Angry parents demanded to speak to the headteacher as they accused the school of failing to take the issue seriously and called for the teacher to be sacked.
Any depiction of the prophet is deeply offensive to Muslims but some have defended the use of the image using freedom of speech arguments.
A petition, launched by a group who claim to be students at the school, insisted the teacher should be reinstated ‘due to his pure intentions’.
It read: ‘The RS Teacher was trying to educate students about racism and blasphemy. He warned the students before showing the images and he had the intent to educate them.
‘He does not deserve such large repercussions. He is not racist and did not support the Islamiphobic cartoons in any manner [sic]’.
‘This has got out of hand and due to this, students have missed out on lessons because of “peaceful” protestors’, added the petition which has gained more than 53,000 supporters.
Headteacher Gary Kibble said the cartoon shown was ‘completely inappropriate’ and apologised along with the RS teacher.
According to the Mail Online, the teacher allegedly called an upset father who had left a message with the school asking to speak with him following the incident.
He told the parent that he had warned pupils that some would find it offensive – but his aim was to pose a question to his class.
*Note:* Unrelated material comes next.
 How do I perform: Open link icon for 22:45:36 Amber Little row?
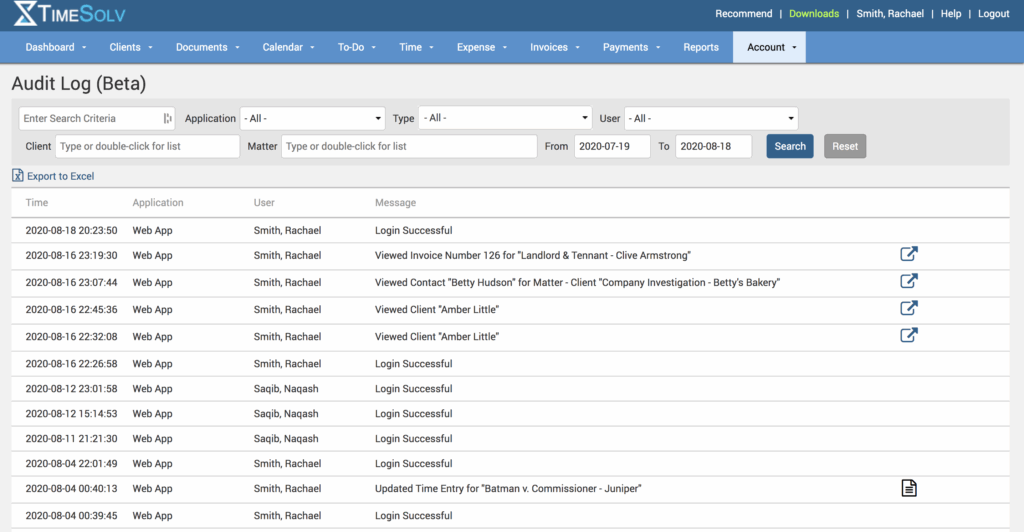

It was claimed the teacher believed he was ‘right’ to show the Charlie Hebdo cartoon, as he wanted to discuss whether the cartoonist was to blame or the terrorists who had committed murder over it in France in 2015.
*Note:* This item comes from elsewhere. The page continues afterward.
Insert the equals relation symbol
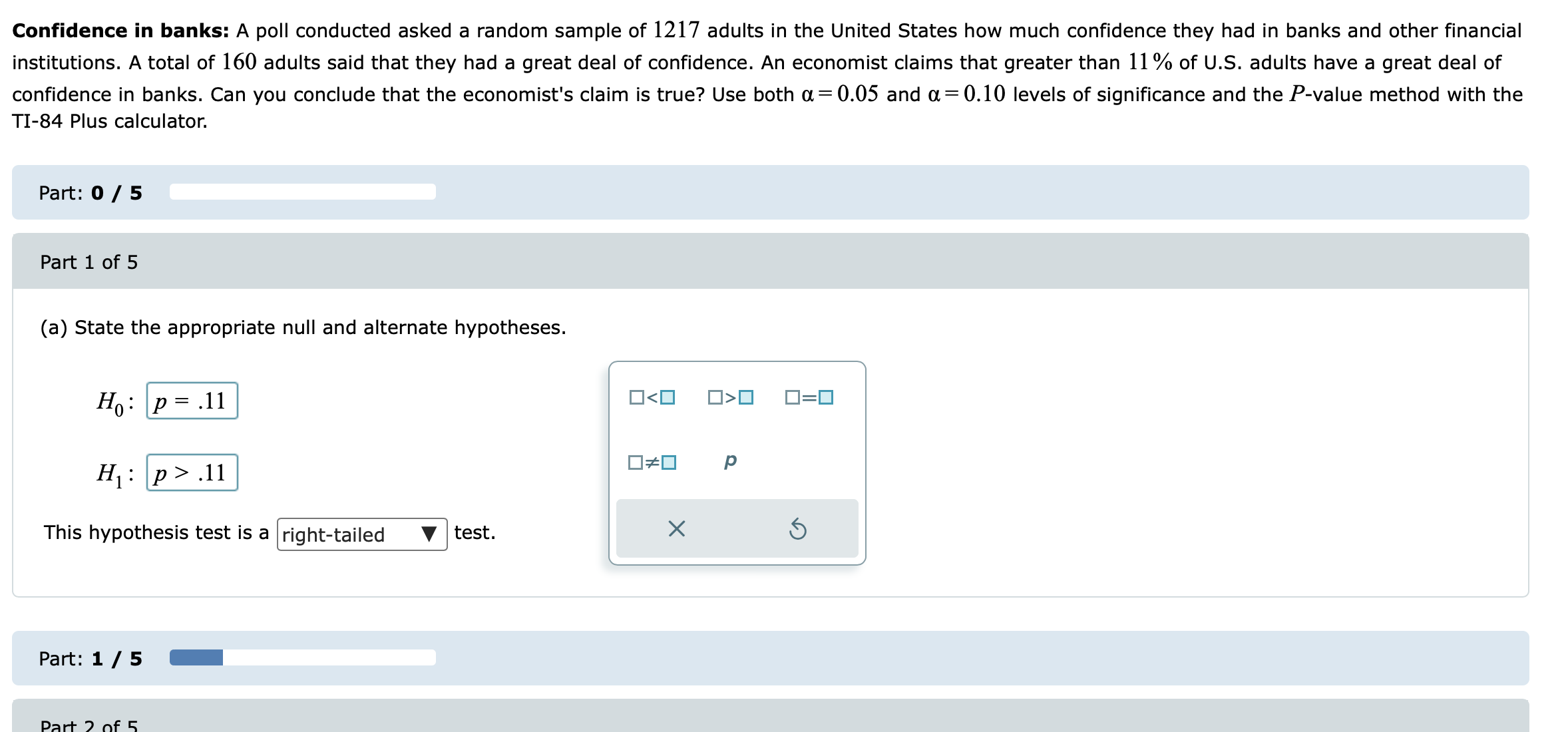Viewport: 1568px width, 732px height. tap(807, 397)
In a group Whatsapp message shared among parents and protesters who have demonstrated outside the school, the father said he was not satisfied with this explanation.
The messages, seen by MailOnline, are believed to have read: ‘I expressed I was not happy with his actions and he had caused offence to the community. He should have known better, after all these images caused international outrage.
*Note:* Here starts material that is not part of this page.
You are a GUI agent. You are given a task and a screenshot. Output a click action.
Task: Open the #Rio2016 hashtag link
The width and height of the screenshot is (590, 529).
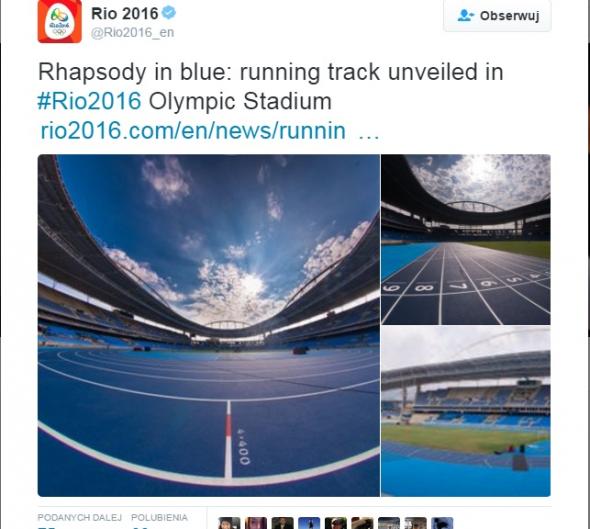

‘He was not apologetic and was arrogant in his response that what he did was right. He stated that he knew some of the pupils would tell their parents.’
Protesters gathered outside the school on Thursday and returned on Friday, with reports suggesting the teacher had gone into hiding and hadn’t been seen by neighbours for days.
Police officers attended both protests after dozens of people stood outside the school amid concerns Covid-19 rules were being breached.
One protester said on Friday: ‘The teachers have breached the position of trust and failed their duty of safeguarding, and this issue must be addressed as a matter of urgency.’
Communities Secretary Robert Jenrick said suggestions that the teacher was in hiding were ‘very disturbing’, and branded the protests as ‘not right’.
‘It must be right that a teacher can appropriately show images of the Prophet Mohammed,’ he said.
Dr Alyaa Ebbiary, a researcher in Islamic studies at the SOAS University of London, disagreed with Mr Jenrick’s comments.
‘From the majority Muslim community perspective it’s safe to say that showing images of the Prophet Muhammad would not be considered a ‘right’, but at best disrespectful, and at worst a provocation,’ she told the PA.
‘For some pious Muslims, it’s so hurtful to the point of going beyond the realm of common decency – I know that’s hard for a Western liberal mindset to understand.
‘The matter of depicting a Prophet in images is very problematic in the Islamic tradition, and so creating images, in and of itself, is considered disrespectful to someone held to be sacred.’
West Yorkshire Police said a number of complaints have been made in relation to the incident.
A police spokesperson said: ‘As might be expected given the high public profile of what has happened, there have been a number of complaints about various matters relating to this issue.
‘These are being reviewed in more detail but this is an ongoing situation.’